Many women's rights activists consider stoning as a harsh punishment that particularly singles out women. Not only does stoning require burying a woman deeper than a man -- a practice proponents say is to protect the woman's bosom -- it also is used against women more often than against men.

Nayereh Tohidi, a lecturer at California State University in Northridge, says stoning is a double-standard punishment:

"There is a double standard here, even though the practice is applied to both men and women, because it is usually a punishment implemented in regards to sexually related offenses, like adultery. Due to double standards in sexual norms due to the patriarchal culture, women are susceptible to be blamed for sexual misbehavior and to be accused of sexual offences. Therefore, it is more likely stoning will be implemented against women than against men."

She continues:

"It all goes back to [a] double standard of sexuality and an obsession with sexual offenses as being the most important issue -- from the clerics' point of view -- as the source of corruption in the society. While they easily ignore the problems of [drug] addiction and bribery, they cannot forgive sexual offenses."

The practice of stoning is controversial not only for international rights groups but also within Iran itself. Tohidi says it has been criticized in the past by former President Ayatollah Akbar Hashemi Rafsanjani, who called it a backward practice carried out by judges in rural areas.

But women's rights specialists say that the practice remains unchallenged in Iran because judges are allowed to apply their own selective interpretations of the law. Tohidi says:

"There is no Koranic command to use stoning to death as a way of punishing men or women. Nevertheless, this has been practiced sporadically in some provinces of Iran by some Islamic judges, some mullahs, based on their own selective interpretation and selective use of some traditions."

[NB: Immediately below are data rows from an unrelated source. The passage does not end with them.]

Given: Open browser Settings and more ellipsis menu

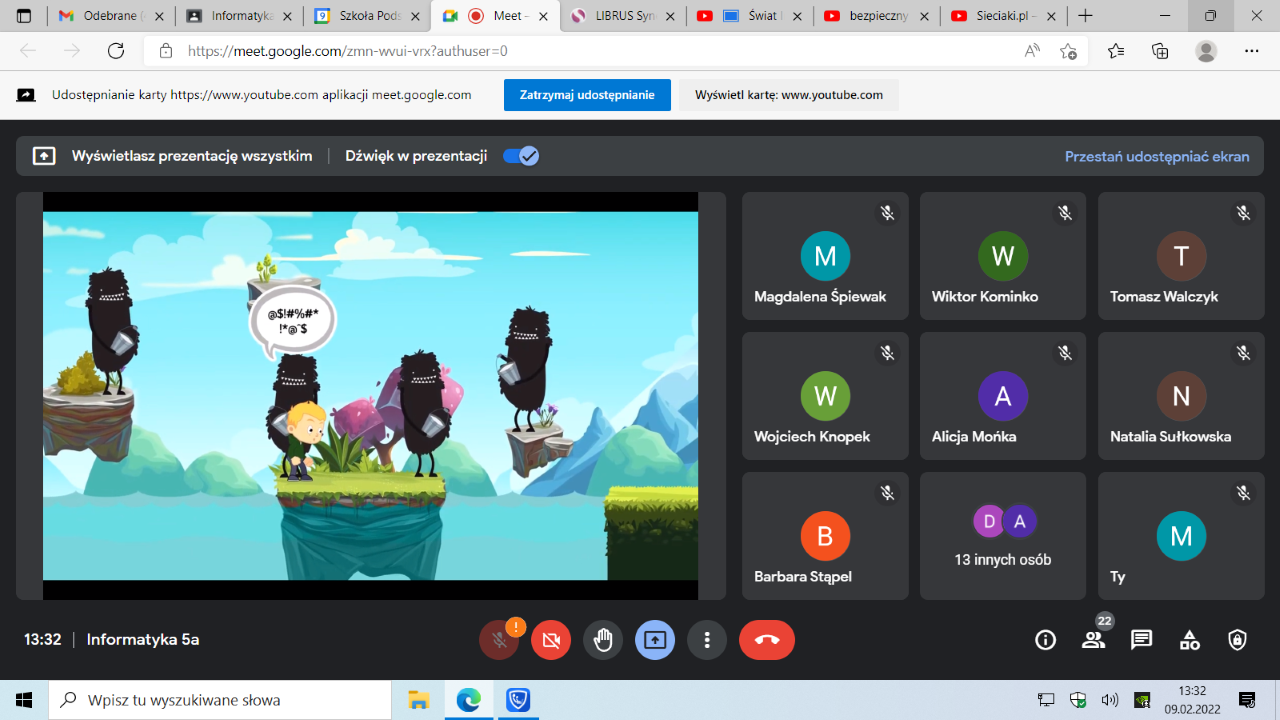Looking at the screenshot, I should [x=1251, y=51].

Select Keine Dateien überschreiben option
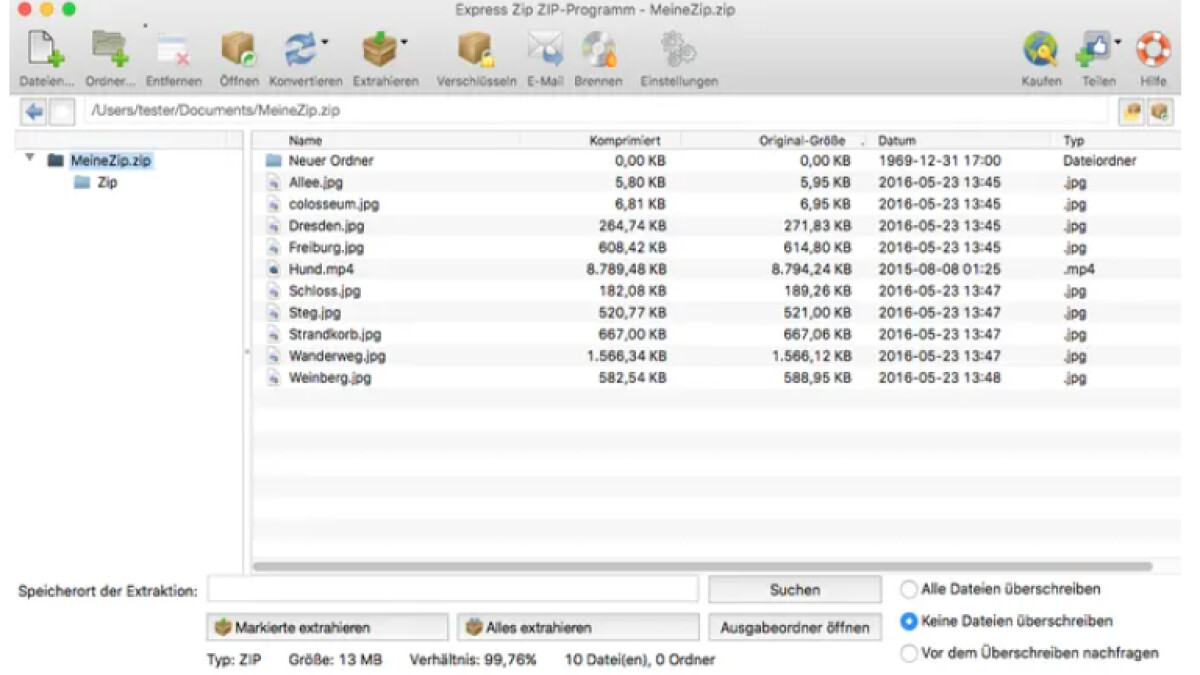pos(909,621)
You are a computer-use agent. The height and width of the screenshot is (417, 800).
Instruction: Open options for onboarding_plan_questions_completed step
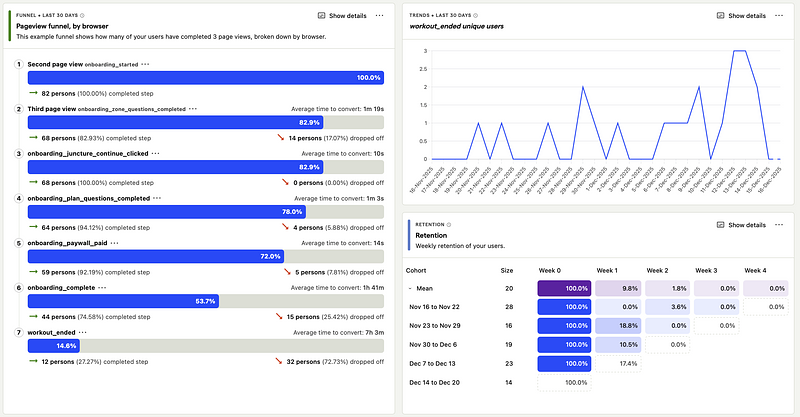point(158,198)
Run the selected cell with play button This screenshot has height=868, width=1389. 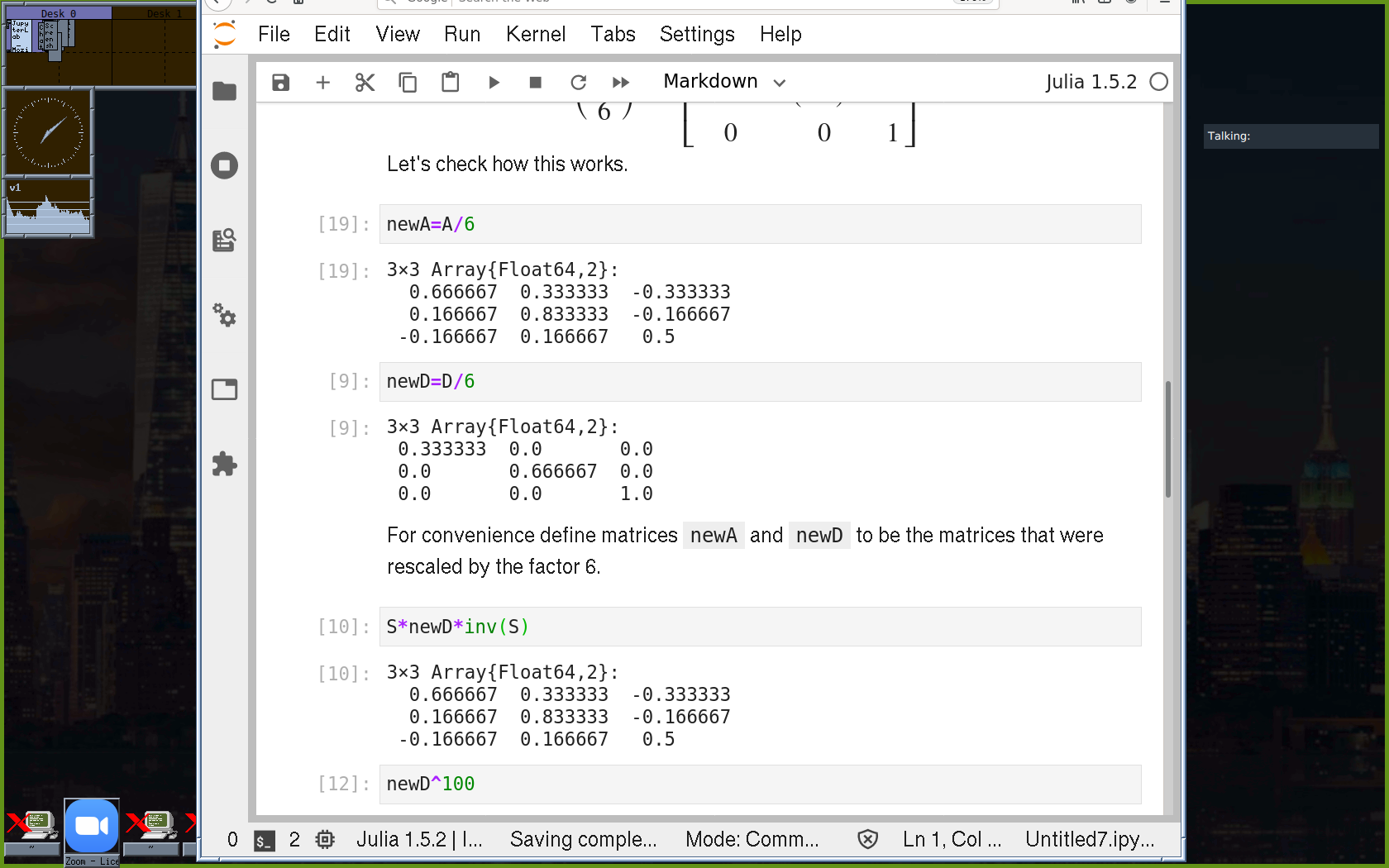point(494,82)
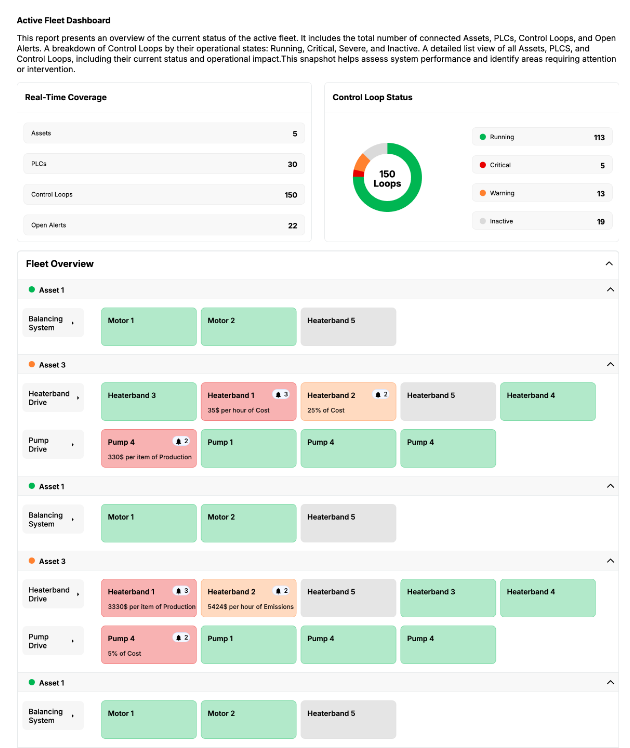Screen dimensions: 630x748
Task: Open the Control Loops coverage row
Action: click(164, 195)
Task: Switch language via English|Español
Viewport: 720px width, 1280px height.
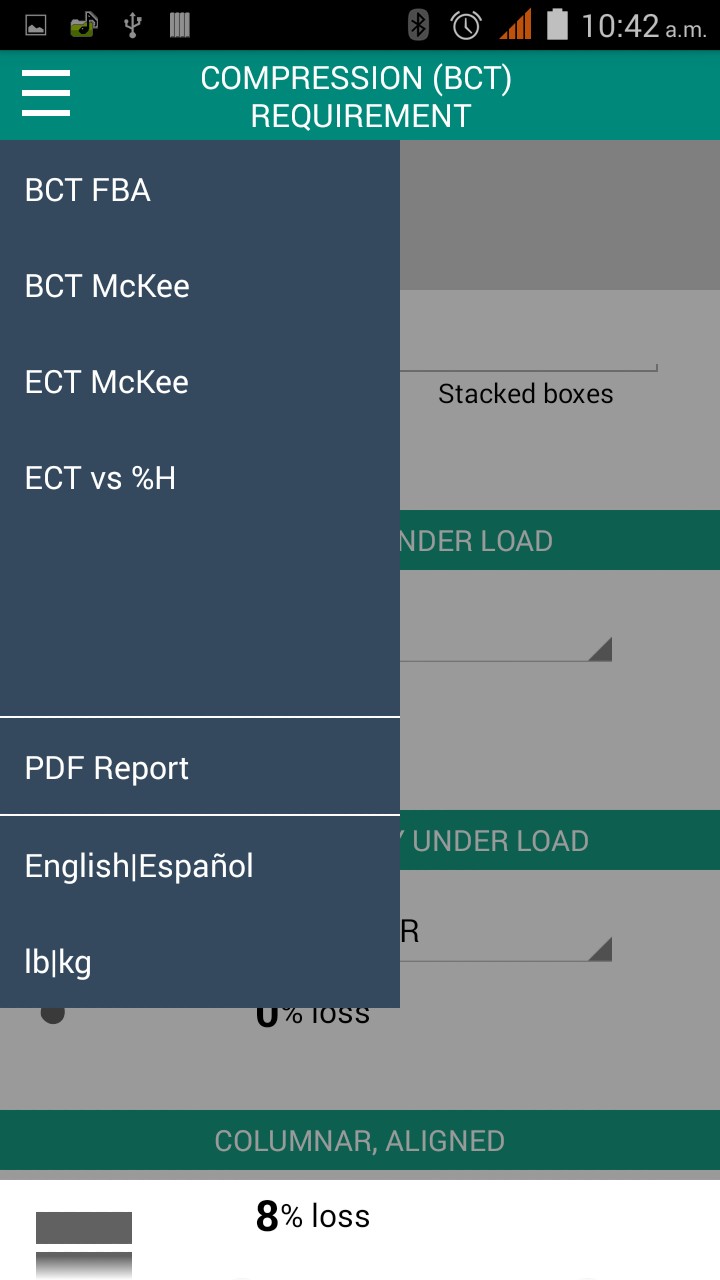Action: 139,865
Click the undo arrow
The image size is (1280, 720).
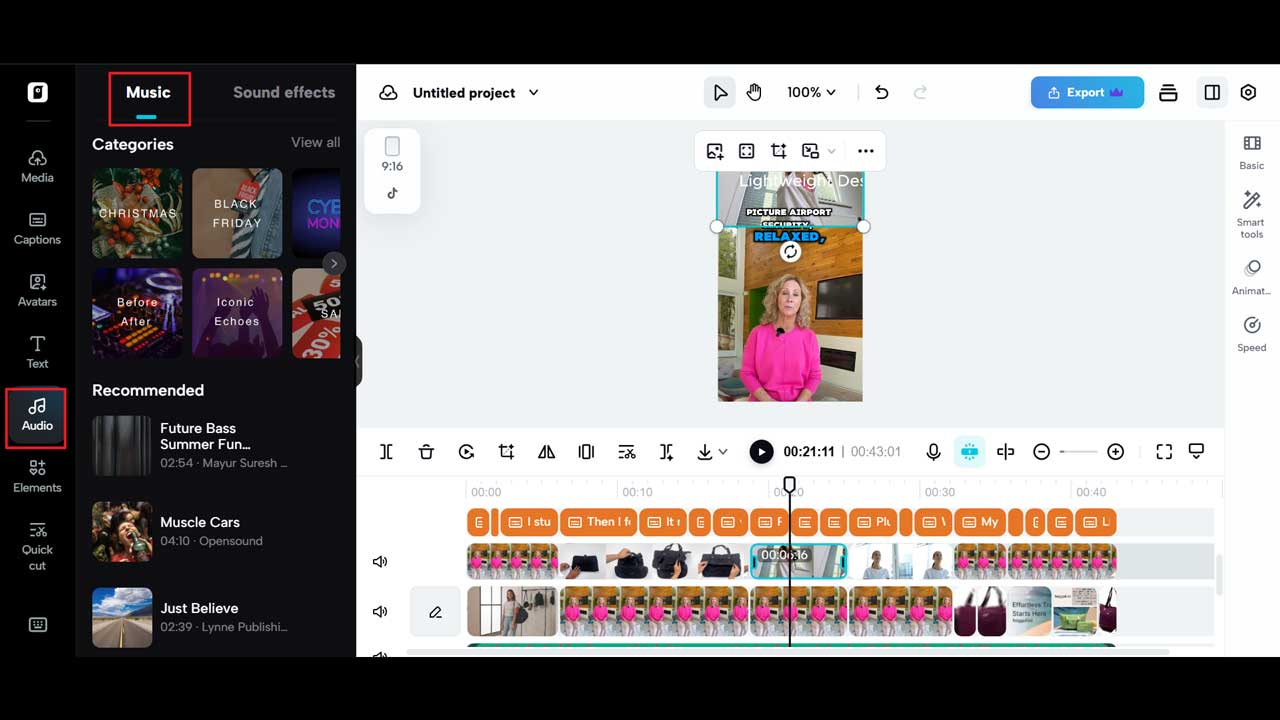[881, 92]
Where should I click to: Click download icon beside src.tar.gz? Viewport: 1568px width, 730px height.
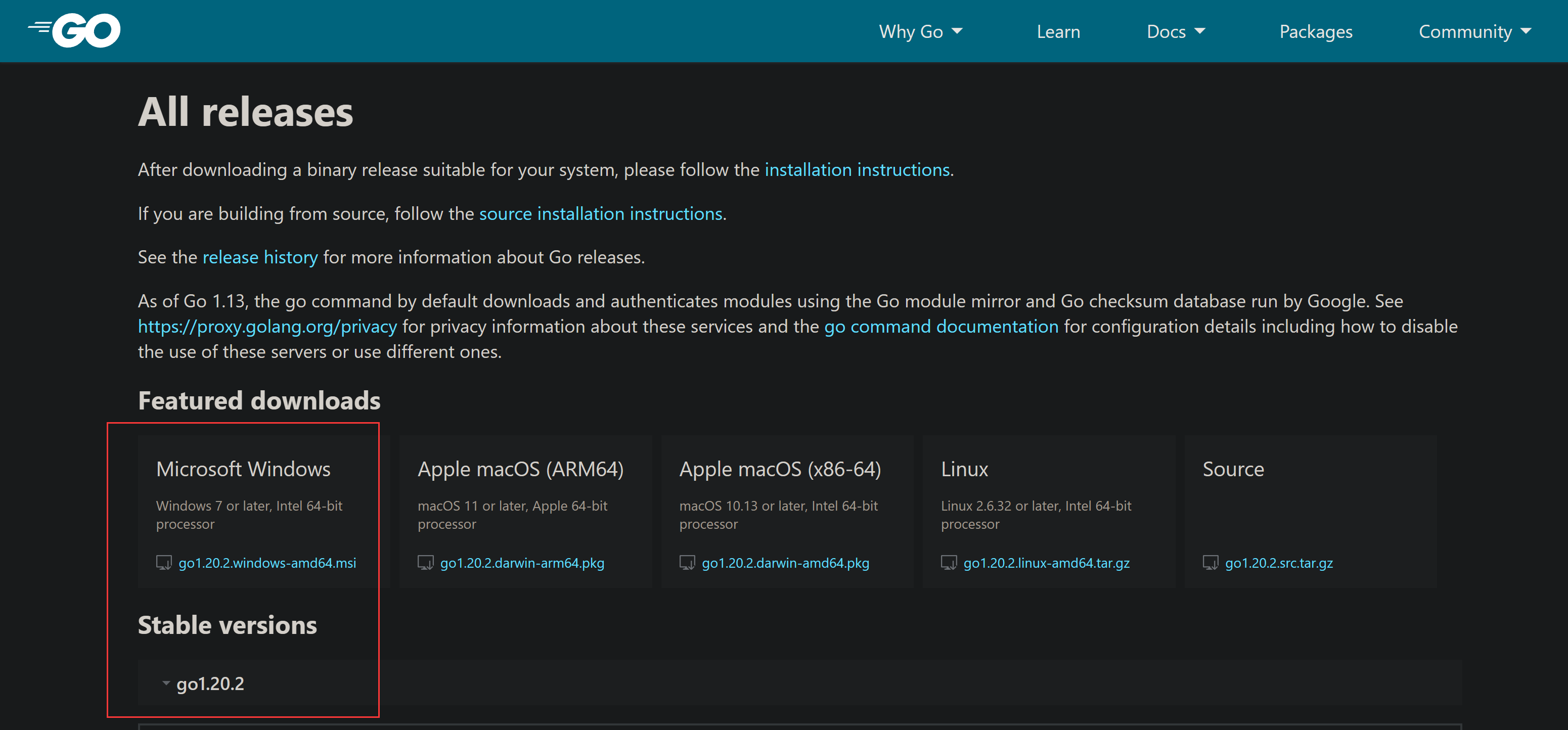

Hicks of Human Rights Watch says that some officials have told her that they do not approve of stoning as punishment for adultery because of the difficulty of proving criminal adultery has actually occurred.

Under Iran's Islamic law, proving that an act of adultery has been committed requires four fair and unbiased witnesses. Or the guilty party has to confess four times. But critics say the witness requirements are not fully observed in many cases and confessions may be extracted under duress. That makes many human rights activists question whether defendants in adultery cases in fact receive fair trials.

International human rights leaders have repeatedly expressed their concern over stoning cases to top Iranian officials, but they say they have received no response.

Hicks says that both UN special investigator on Iran for human rights Maurice Copithorne and UN High Commissioner for Human Rights Mary Robinson took up the case of Maryam Ayoubi with top Iranian officials this year.

"We are aware that Mr. Copithorne directly asked Mr. [Abbas] Alizadeh, the head of the justice department in Tehran -- while [Alizadeh] was visiting Geneva in April -- and Mr. Alizadeh said he is not aware of such a case. And we are aware that Mary Robinson asked about this case when she was visiting Iran in February and Zahra Shojaie, special adviser to President Khatami for women's issues, said she has no idea about this case."

While most attention over stoning has focused on its targeting of women and on the suffering of the victims, some critics says stoning creates other hidden victims -- those members of the public who are taught to accept the practice as normal and to take part in it. Tohidi says:

"Actually, many people do not participate, but those who do are already indoctrinated to accept this violent behavior as part of their ethical and religious duties and this will help perpetuate a violent mentality and kind of desensitize people toward this barbaric and violent behavior. So to make it a public event and bring people [to it], with some people who stand and watch in a rather shocked manner, [well] I am sure this will leave its negative mark in their psychology for the rest of their lives."

So far, an execution date has yet to be set for either Maryam Ayoubi or the defendant known as Robabeh.